Human colonic myofibroblasts promote expansion of CD4⁺ CD25 ^high Foxp3⁺ regulatory T cells

Background & Aims: Regulatory T (T_reg) cells (CD4 ⁺ CD25^high FoxP3⁺) regulate mucosal tolerance; their adoptive transfer prevents or reduces symptoms of colitis in mouse models of inflammatory bowel disease. Colonic CD90⁺ mesenchymal myofibroblasts and fibroblasts (CMFs) are abundant, nonprofessional antigen-presenting cells in the normal human colonic mucosa that suppress proliferation of activated CD4⁺ effector T cells. We studied CMF suppressive capacity and evaluated the ability of CMF to induce T_reg cells. Methods: Allogeneic cocultures of CD4⁺ T cells and CMFs, derived from normal mucosa of patients undergoing colectomy for colon cancer or inflamed colonic tissues from patients with ulcerative colitis or Crohn's disease, were used to assess activation of the T_reg cells. Results: Coculture of normal CMF with resting or nave CD4⁺ T cells led to development of cells with a T_reg phenotype; it also induced proliferation of a CD25⁺ CD127^- FoxP3⁺ T cells, which expressed CTLA-4, interleukin-10, and transforming growth factorβ and had suppressive activities. In contrast to dendritic cells, normal CMFs required exogenous interleukin-2 to induce proliferation of naturally occurring T_reg cells.
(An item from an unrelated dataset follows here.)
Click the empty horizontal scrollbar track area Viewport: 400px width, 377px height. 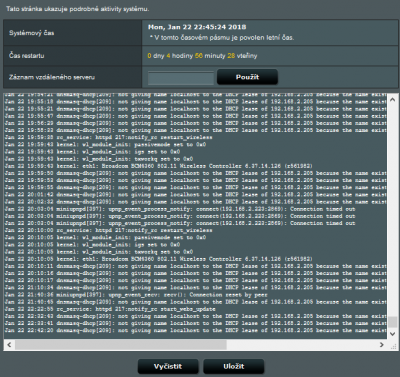[301, 345]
Induction of T_reg cells by normal CMFs required major histocompatibility complex class II and prostaglandin E ₂. CMFs from patients with inflammatory bowel diseases had reduced capacity to induce active T_reg cells and increased capacity to transiently generate CD4⁺CD25^+/- CD127⁺ T cells that express low levels of FoxP3. Conclusions: CMFs suppress the immune response in normal colon tissue and might therefore help maintain colonic mucosal tolerance. Alterations in CMF-mediated induction of T_reg cells might promote pathogenesis of inflammatory bowel diseases.